Picking up from Greek and Latin writers only, as was his wont, those scraps of which his Natural History is made, Pliny tells us, even in Homer, mention is made of embroidered cloths, which originated such as by the Romans are called “triumphal.” To do this with the needle was found out by the Phrygians, hence such garments took the name Phrygionic: “Pictas vestes jam apud Homerum fuisse unde triumphales natæ. Acu facere id, Phryges invenerunt ideoque Phrygioniæ appellatæ sunt.”[299] He might have added that the only word the Romans had to mean an embroiderer was “Phrygio,” which arose from the same cause. Many passages in Virgil show that from Western Asia the Romans learned their knowledge of embroidery, and borrowed the employment of it on their garments of State; besides, “those art-wrought vests of splendid purple tint:”—“arte laboratæ vestes ostroque superbo,”[300] brought forth for the feast by the Sidonian Dido, the Phrygian Andromache bestows upon Ascanius, as a token of her own handicraft, garments shot with gold and pictured, as well as a Phrygian cloak, along with other woven stuffs—

Fert picturatas auri subtemine vestes,

Et Phrygiam Ascanio chlamydem, &c.[301]

and Æneas veils his head for prayer with the embroidered hem of his raiment—

Et capita ante aras Phrygio velamur amictu.[302]

[299] Lib. viii. c. 47.

[300] Æneid i. 643.

[301] Ibid. iii. 482.

[302] Ibid. iii. 545.

In Latin while an embroiderer was called a Phrygian, “Phrygio,” needlework was denominated “Phrygium,” or Phrygian stuff; hence, when, as often happened, the design was wrought in solid gold wire or golden thread, the embroidery so worked got named “auriphrygium.” From this term comes our own old English word “orphrey.” Though deformed after so many guises by the witless writers of many an inventory of church goods, or by the sorry cleric who in a moment of needful haste had been called upon to draw up a will; other men, however small their learning, always spelled the word “orphrey,” in English, and “auriphrygium,” in Latin.
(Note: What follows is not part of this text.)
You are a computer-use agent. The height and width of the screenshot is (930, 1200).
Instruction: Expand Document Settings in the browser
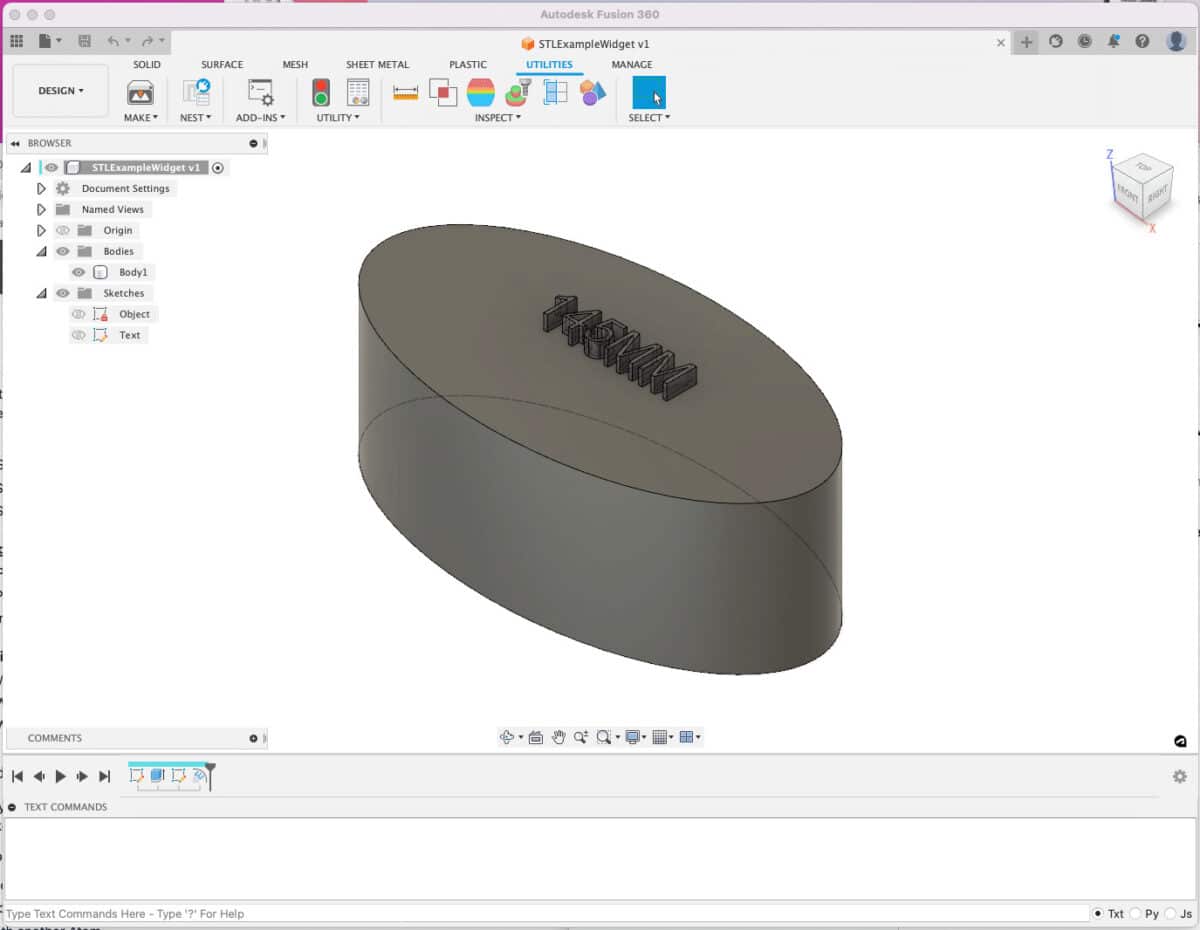pos(41,188)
In the Exeter inventory, given by Oliver, “cum orphrey de panno aureo, &c. cum orphrais, &c.”[303] are found; and the cope bequeathed by Henry Lord de Scrope, A.D. 1415, had its “orphreis” “embraudata nobiliter cum imaginibus,” &c.[304] The many beautiful orphreys on the Lincoln vestments are fully described in the “Monasticon Anglicanum:”[305] no one could be more earnest in commanding the use on vestments of the auriphrygium, or embroidered “orphrey” than St. Charles Borromeo.[306]